Since the construction industry has been heavily dominated by males for so many years, women might be reluctant at first to even consider working in construction jobs. Yet, a growing number of organizations are focusing more of their resources on recruiting women into this profession because they make up at least half of the country’s available workers, they help to establish a more balanced workforce, and they can help alleviate the ongoing talent shortage.

Community Initiatives

There are a variety of different programs with the purpose of encouraging women to consider construction careers. Sisters in Brotherhood supports female members by providing assistance in obtaining craft training and leadership skills; by being advocates on women issues; and by mentoring new members and even potential members. Some other popular programs aimed at recruiting more women in construction include Non-Traditional Employment for Women and Oregon Tradeswomen cater specifically to females.

Starting Early

Industry experts continue to stress that the profession needs to be promoted to students before their high school years when gender notions have already been assumed. It’s appropriate for men to be nurses, secretaries, etc., if they have the necessary skills. Likewise, it’s perfectly acceptable for women to enter the construction trade. Although women might be the minority in this specific industry; it’s important to broadcast the message that there are exciting and rewarding opportunities waiting for them across the construction industry.

Mentorship Culture

It’s important for companies to cultivate a mentorship program from within so that women can hone their skills and grow their confidence in order to advance in the industry. Many women feel like they need to compromise who they are to fit in. Taylor Morrison CEO Sheryl Palmer spoke with Construction Dive on the topic of women in construction. She stated the importance of being true to yourself and not compromising who you are to fit in with a male-dominated field. She shared her thoughts:

“Don’t lose who you are. I have spent a lot of years coaching women who felt they had to be someone different, and when you have to be someone different and you can’t be your best you, I think so much is compromised, certainly your self-respect, and if you lose that, your ability to lead is compromised. My counsel is to own it and own it proud. Our differences are good. Don’t compete by being someone you’re not. Compete by being every bit of who you are.”
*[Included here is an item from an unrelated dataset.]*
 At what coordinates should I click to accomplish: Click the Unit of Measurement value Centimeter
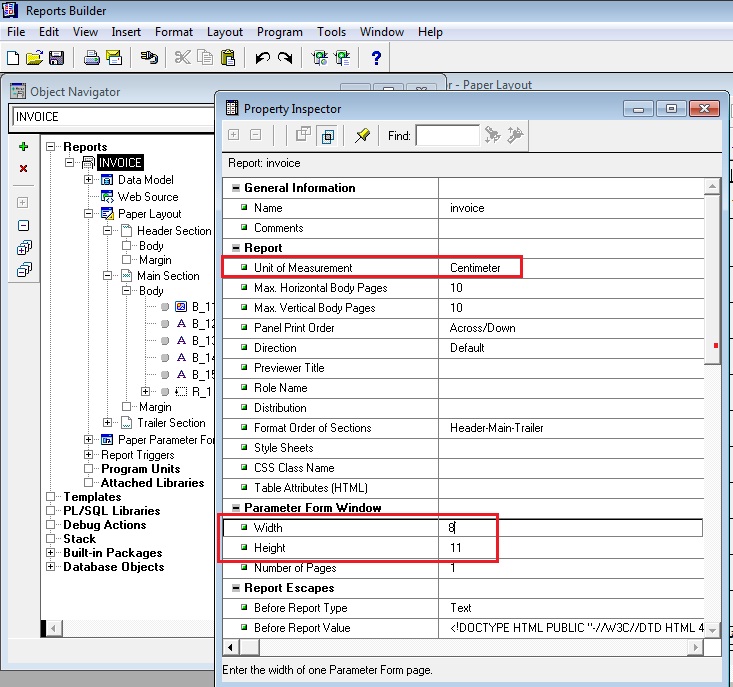pos(475,268)
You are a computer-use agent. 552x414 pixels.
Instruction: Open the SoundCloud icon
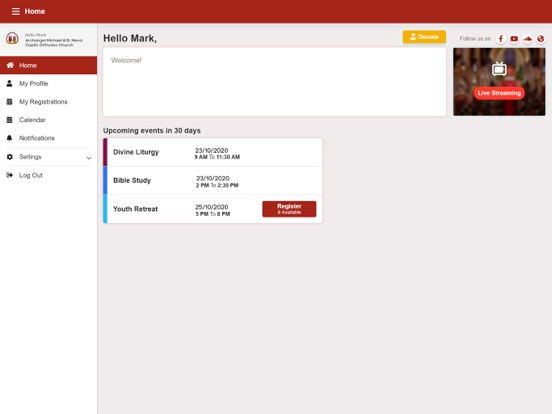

Mentorship programs can help alleviate some of that bias. When a company has women in powerful roles, they can then allow her to mentor other women to help them rise to be their best.

Here are some additional recommendations for attracting and retaining more women in construction, courtesy of Balfour Beatty:

  • Supporting career advancement. Regardless of industry, staff should be rewarded and promoted on results rather than just on the basis of those who are confident enough to demand a promotion or pay rise. Companies must ensure that they are tackling any embedded gender bias which may exist in terms of deciding which individuals to promote.
  • Tackling pay imbalances. Many women remain reluctant to consider construction careers due to a gender pay gap that is higher than the national average.
  • Encouraging career extensions for mature women. Steps to encourage career extensions can range from flexible working, or moving to a shorter working week, help with succession planning or retirement planning for example.
  • Holding conferences and other events to celebrate and inspire women in the business and in the industry more widely.
  • Actively promoting and encouraging our women to enter awards.

Even though there may be no quick solutions, organizations that consider some of these strategies can help to reduce gender imbalance in the construction industry over time.